I don’t think the reason was technical. Firefox has supported WebM (a subset of Matroska) for 11 years, and whatever code they had probably would have been enough for most Matroska files, assuming the codecs are also supported.
However, Matroska itself was only officially standardised last October despite being in use all these years. That was probably what convinced them to add support.
Prioritization probably.
They are busy keeping up with engineering teams 4x their size for their browser competition… (~500 engineers building Firefox vs ~2000 building chrome)
Of a million potential features, you can only choose a subset to work on. This one was likely low impact and a low enough use case priority that it got regularly bumped under higher priority work.
This is just the way… Well… Anything with limited resources works.
Happy they finally got around for this.
The AI Epic has so much higher priority, you know?
It’s what
plantsCEOs crave!
probably licensing.
It’s open standard. No license is required.
fair enough, i didn’t look it up.
Seems important
It’s more than important. It’s vital to me. I host TV series ripped from discs on my NAS through HTTP and play them back on another machine.

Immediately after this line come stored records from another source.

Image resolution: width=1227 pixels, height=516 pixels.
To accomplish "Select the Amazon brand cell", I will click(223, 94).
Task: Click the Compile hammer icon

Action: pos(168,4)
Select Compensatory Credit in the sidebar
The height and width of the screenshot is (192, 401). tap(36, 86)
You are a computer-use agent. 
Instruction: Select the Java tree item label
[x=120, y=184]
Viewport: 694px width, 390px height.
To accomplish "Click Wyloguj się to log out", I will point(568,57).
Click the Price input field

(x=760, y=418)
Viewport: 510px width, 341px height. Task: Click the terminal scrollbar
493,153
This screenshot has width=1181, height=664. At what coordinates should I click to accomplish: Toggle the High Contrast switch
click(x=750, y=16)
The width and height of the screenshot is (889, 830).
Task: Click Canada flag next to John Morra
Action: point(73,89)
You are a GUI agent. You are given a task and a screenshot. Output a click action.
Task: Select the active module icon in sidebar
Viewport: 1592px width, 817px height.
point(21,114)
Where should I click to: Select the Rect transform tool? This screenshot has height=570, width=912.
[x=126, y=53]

For years I used an extension which sends the URL to VLC for playback via HTTP. Nowadays I got rid of the extension and just drag and drop. That doesn’t mark the link as clicked, though. It’s hard to track the progress this way.
How is that vital?
Let’s just say there were times I opened the browser after a long day of work just to enjoy an episode or two to prevent mental breakdown.
Wish they would add support for HEVC
It’s been a long time since I came across matroska files in numbers, but this is pretty cool to have.
Probably now all or almost all of the videos on my PC are in MKV format. It’s codecs of that files well it’s a story for another day
I still need MP4, because lot of programs or services don’t accept or understand MKV unfortunately. I don’t know all the differences, but I know that MKV is better for live recording, because if its stopped abruptly the file is still usable. Some little websites I upload little meme mp4 files (in place of GIF) would not accept MKV too. So I’m stuck.